Bangladesh had evacuated at least 350,000 people after Cyclone Mora lashed coastal areas last month. On June 12, heavy monsoon rain had also triggered a series of landslides and floods in Rangamati, Chittagong and Bandarban - three hilly districts of Bangladesh - and killed at least 152 people.
The latest reports say that at least 22 people have been killed due to lightning strikes in the past few days and experts blame it on the global climate change. According to data, around 200 lightning-strike fatalities were reported last year.
Deforestation in the area also contributed to the devastation as taller trees, like palm, act as lightning conductors. Experts say the death toll could be more as most of the cases go unreported, Phys.org reported.

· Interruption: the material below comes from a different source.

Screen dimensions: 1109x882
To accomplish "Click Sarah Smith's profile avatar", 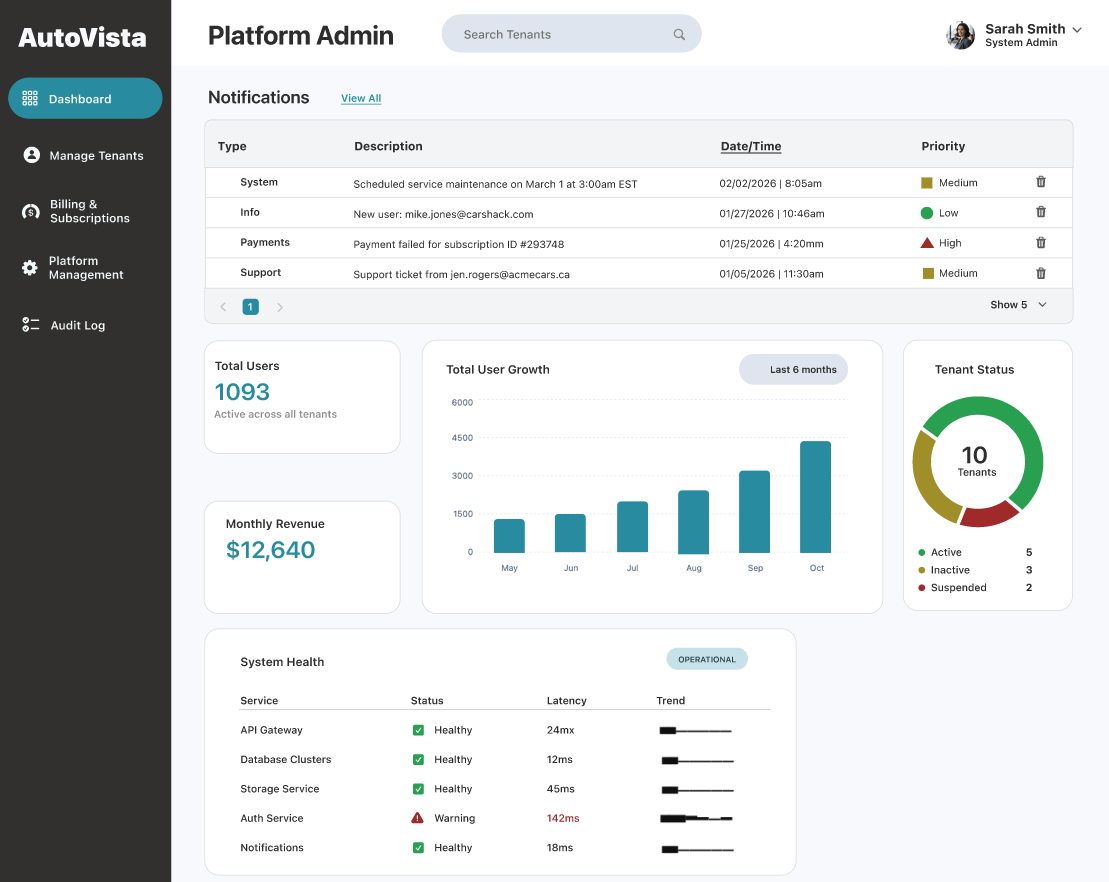I will [x=960, y=35].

A couple and their young daughter were among the recent lightning-strike fatalities. They were killed while working on a peanut farm.
Now, steps such as planting a million palm trees are being taken by Bangladesh officials to avoid these deaths. Around 20,000 youths have been trained by the meteorological department to stay safe from lightning. The Bangladesh government is also attempting to warn people ahead of storms using loudspeakers.
Experts also say that 2017 will be the worst monsoon season since 2007. Reaz Ahmed, head of Bangladesh's Disaster Management Department, also says that the landslides last week were the worst in the country's history.